Breton est résolument probusiness, pronucléaire, pro-industrie automobile, au grand dam des écologistes qui l’ont vu batailler pour permettre des aménagements aux constructeurs, avant la fin annoncée des moteurs essence, diesel ou hybride, à l’horizon 2035. Il a refusé de soutenir le droit des travailleurs des plateformes en ligne, comme le gouvernement français. «Quand on l’a interpellé sur ce sujet, comme sur le devoir de vigilance, en matière de droits humains, sur les chaînes de production, il a fait le mort, regrette la députée européenne PS Nora Mebarek. Le social, ce n’est pas vraiment son truc.» Mais tout le monde lui reconnaît d’avoir rempli sa mission : encadrer autant que possible la jungle numérique, avec les règlements du Digital Service Act (DSA) et du Digital Market Act (DMA). Breton adore ferrailler contre les magnats américains, Mark Zuckerberg, le fondateur de Meta, qui débarque à Bruxelles comme un chef d’Etat, Elon Musk, le PDG de Tesla et SpaceX qu’il est allé rencontrer au Texas, vidéo illico postée sur les réseaux sociaux. «In Europe, the bird will fly by our rules [en Europe, l’oiseau volera selon nos règles européennes, ndlr]», rappelle le commissaire, quand le milliardaire rachète Twitter, devenu X. Il l’a encore récemment sommé de s’expliquer sur la suppression éphémère du compte de la veuve de Navalny, déclare lutter contre les fake news, annonce une enquête contre TikTok, en février, «pour protéger le bien-être physique et émotionnel des Européens».

De l’incantation, peut-être, mais au moins, un début de résistance, l’Europe est le seul continent à agir. «Le cabinet de Biden nous a même félicités d’ouvrir la voie», se réjouit Breton, qui a été la cible d’un intense lobbying des Gafam. Et quand le fondateur de ChatGPT, Sam Altman, a tweeté «Si l’Europe régule trop, on se retirera», le commissaire a illico répliqué : «Il ne sert à rien de faire du chantage…» avant de s’inviter au siège d’Open AI, à San Francisco, en juin 2023. «Je veux comprendre comment fonctionne cette société qui va bouleverser nos univers mentaux, indique Breton. Je tombe sur une PME dans des locaux somptueux, un vendredi, avec dix personnes. Je pose des questions précises sur la localisation de leurs serveurs, les sources qu’ils utilisent pour nourrir l’IA. On me répond de manière évasive, tout n’est pas clair, ça alimente notre réflexion sur la régulation de l’IA.» Il a promu une législation fondée sur les risques, dénoncé l’intense pression des lobbyistes, dont celui de Cédric O, l’ancien secrétaire d’Etat au numérique, devenu riche actionnaire et conseil de la pépite française Mistral AI. Cinq ans aura-t-il fallu pour qu’un premier règlement soit voté devant le Parlement européen.

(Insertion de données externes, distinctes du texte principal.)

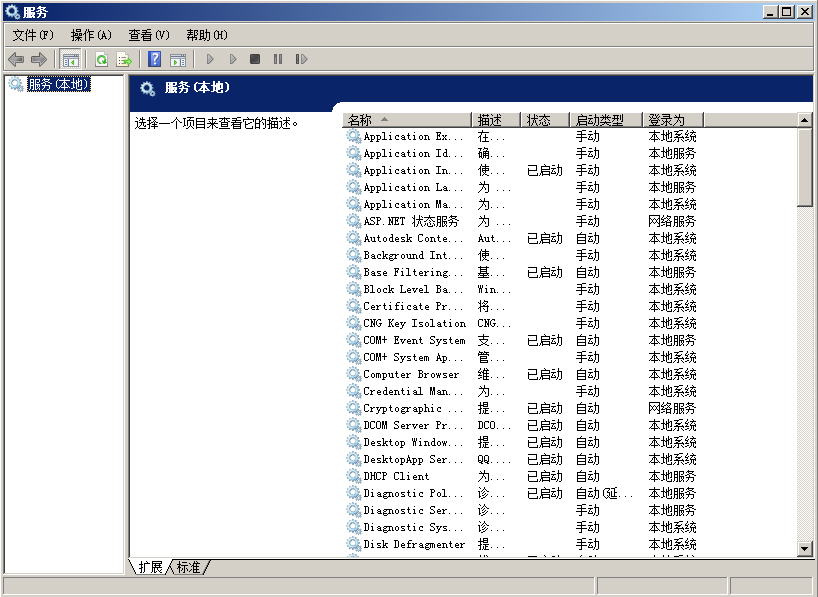Click the Stop Service square icon
This screenshot has height=597, width=818.
tap(255, 60)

Mais Breton va terminer son mandat, sans avoir fait aboutir son projet de constellation européenne de satellites. Et le retard d’Ariane 6 oblige toujours à utiliser les lanceurs américains de Space X. Combien de fois a-t-il pesté, «si je m’en occupais, les fusées marcheraient déjà !» On ne s’en offusque plus à l’Elysée : «Au moins, Breton est un doer», un faiseur, il prend des risques, s’active, délivre. Et puis, il n’est pas de ceux, désormais nombreux, même dans le premier cercle, qui étrillent le Président. «C’est pas bien de faire ça, s’indigne le commissaire européen, soudain grave. C’est méconnaître la charge et la solitude inhérente au pouvoir.» Macron a appris à apprécier Breton. Sans le naufrage d’Atos, il eut été utile dans l’inquiétante campagne des européennes.